Not only this, but there are other advantages related to including telemedicine as part of a care delivery system. One of the biggest benefits for medical practitioners is that they can get reimbursement for using telemedicine. It is kind of an incentive on the part of the government to encourage more people to start implementing and using telemedicine. Here are some of the ways in which practitioners can be reimbursed for using telemedicine services.
CMS through Medicare is encouraging the adoption of telemedicine by providing reimbursements which are similar to a face to face visit. CMS is also consistently adding more eligible CPT codes every year. Medicare does have the following conditions attached to reimbursement –
- The location of the patient (called the “Originating Site”) must fall within any one if the following Health Professional Shortage Area (HPSA) –
- Physicians or practitioner offices
- Critical Access Hospitals (CAH)
- Rural Health Clinics
- Federally Qualified Health Centers
- Hospital-based or CAH-based Renal Dialysis Centers
- Skilled Nursing Facilities (SNF)
- Community Mental Health Centers (CMHC)
2. The person delivering the treatment must be one of eight eligible professionals – Physicians, Nurse Practitioners, Physician Assistants, Nurse Midwives, Clinical nurse specialists, Clinical Psychologists, Clinical Social Workers, and Registered dietitians or nutrition professionals.
3. The interaction must be via audio-video and should take place in real time.
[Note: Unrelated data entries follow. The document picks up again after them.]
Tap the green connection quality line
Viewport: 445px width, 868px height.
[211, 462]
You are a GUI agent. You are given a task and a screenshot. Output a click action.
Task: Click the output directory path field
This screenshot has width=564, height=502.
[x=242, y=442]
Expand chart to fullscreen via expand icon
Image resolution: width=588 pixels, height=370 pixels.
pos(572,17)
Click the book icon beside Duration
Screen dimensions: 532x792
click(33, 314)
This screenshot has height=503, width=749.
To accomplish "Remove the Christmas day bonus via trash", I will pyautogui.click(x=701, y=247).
The third way to get reimbursed for telemedicine is through commercial payers, and this means private insurers. Now, these payers have been the most active when reimbursing for telemedicine. Commercial insurers have to abide by state laws, but they can also be more selective about their reimbursements. Since telemedicine is policy-dependent, you will have to verify whether the patient’s insurance company reimburses for telemedicine or not. There will be greater scope for negotiation when it comes to reimbursement contracts when you are dealing with commercial payers, and this is certainly an attractive prospect.
Medicaid which is a state-specific program also incentivizes for telehealth services but like Medicare, they also work within certain boundaries. Medicaid programs in 48 states offer some form of reimbursement for telemedicine. This program also provides greater flexibility for states to choose the type of telemedicine service provided, the type of healthcare provider and the patient location at the time of interaction. For instance, Michigan state reimburses for a variety of different telehealth services – live video calls, education services, training programs, substance treatment, and more.
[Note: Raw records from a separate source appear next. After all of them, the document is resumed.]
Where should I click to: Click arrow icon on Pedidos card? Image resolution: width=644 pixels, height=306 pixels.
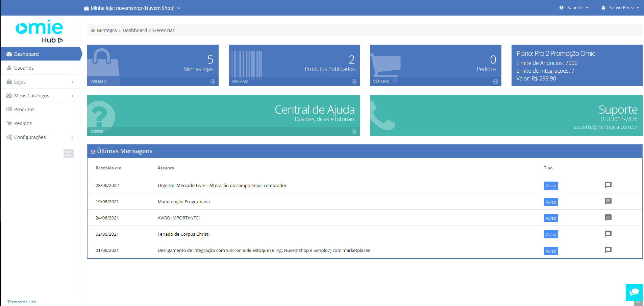495,81
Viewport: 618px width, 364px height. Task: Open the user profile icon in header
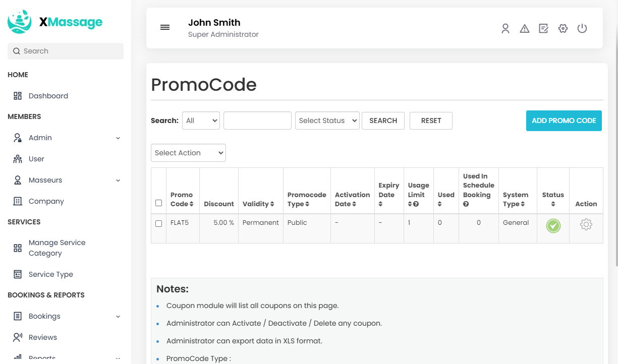[x=505, y=29]
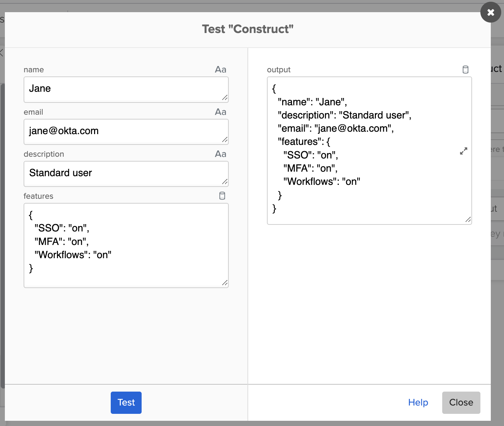
Task: Select the description field reading Standard user
Action: pos(121,173)
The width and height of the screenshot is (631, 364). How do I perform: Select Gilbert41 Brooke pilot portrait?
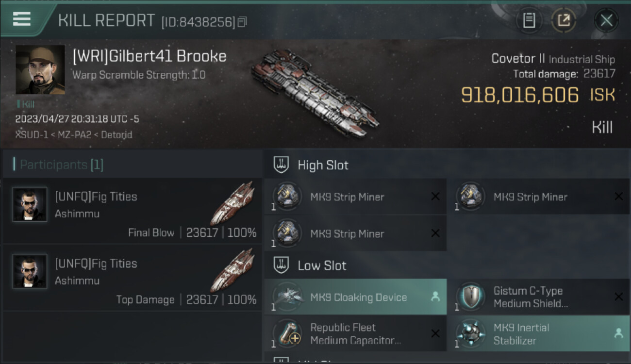pos(40,70)
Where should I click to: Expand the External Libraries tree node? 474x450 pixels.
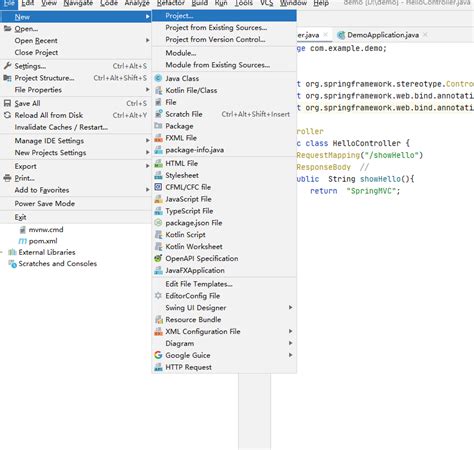pos(1,252)
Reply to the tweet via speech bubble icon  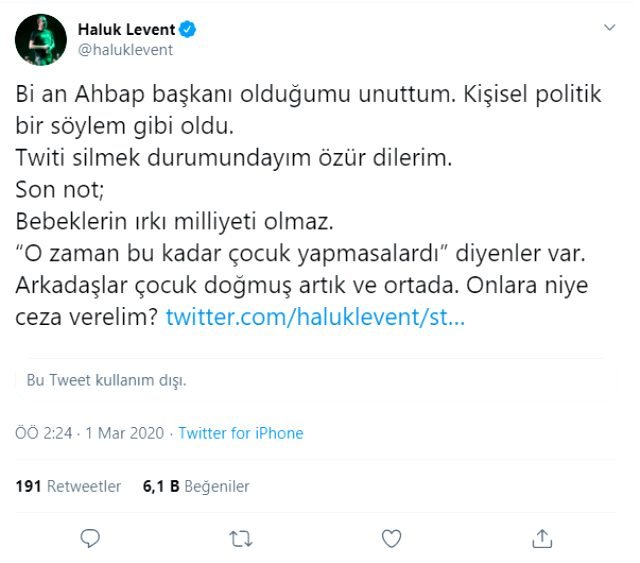click(x=91, y=539)
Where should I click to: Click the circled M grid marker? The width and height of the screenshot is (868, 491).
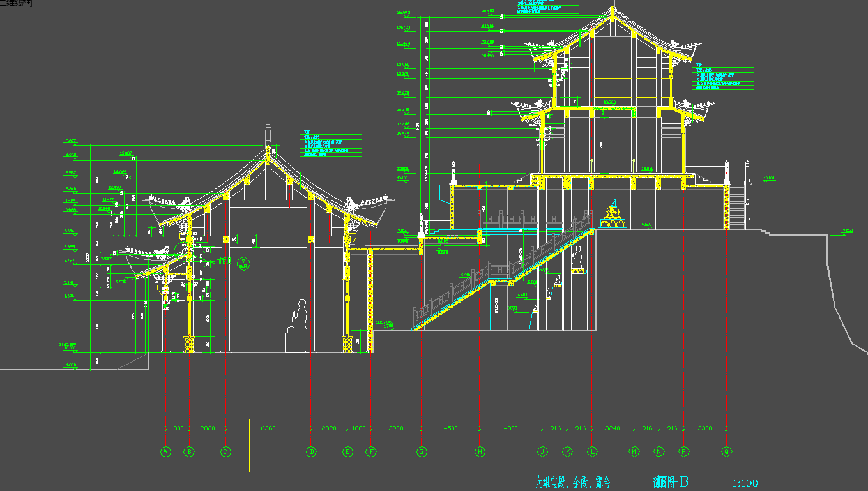pyautogui.click(x=634, y=452)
Medicaid reimbursement based on state-run specifications:
- Live telemedicine services ( like a video chat) are mandated by 9 states (California. Colorado, Kentucky, Maryland, Minnesota, Mississippi, Nebraska, Texas, Vermont) and District of Columbia.
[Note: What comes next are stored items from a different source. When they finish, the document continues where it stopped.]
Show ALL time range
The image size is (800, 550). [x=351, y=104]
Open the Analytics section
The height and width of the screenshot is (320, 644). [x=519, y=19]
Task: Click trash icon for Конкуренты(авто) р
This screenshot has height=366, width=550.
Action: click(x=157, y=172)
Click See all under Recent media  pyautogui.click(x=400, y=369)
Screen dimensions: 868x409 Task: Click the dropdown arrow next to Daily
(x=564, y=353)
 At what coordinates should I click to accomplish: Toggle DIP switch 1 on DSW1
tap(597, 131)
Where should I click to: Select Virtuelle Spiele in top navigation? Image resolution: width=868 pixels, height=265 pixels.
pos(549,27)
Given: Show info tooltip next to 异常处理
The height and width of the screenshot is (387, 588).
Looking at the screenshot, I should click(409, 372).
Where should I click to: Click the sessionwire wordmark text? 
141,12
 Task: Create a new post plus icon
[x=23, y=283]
- Some states have specification on the types of healthcare providers who can apply for reimbursements.
- Like Medicare, some Medicaid programs are particular about the patient location at the time of interaction/treatment called “Originating Site” (like a health clinic or so). The good news is that currently, 36 states accept a patient’s home as an intended location.
These are the three main channels for telemedicine reimbursement. It is essential that you familiarize yourself with the different forms of reimbursements and choose the one that best suits your settings. Make sure you understand what it takes to make the most from your telemedicine reimbursements, and understand how to overcome the obstacles involved in reimbursement.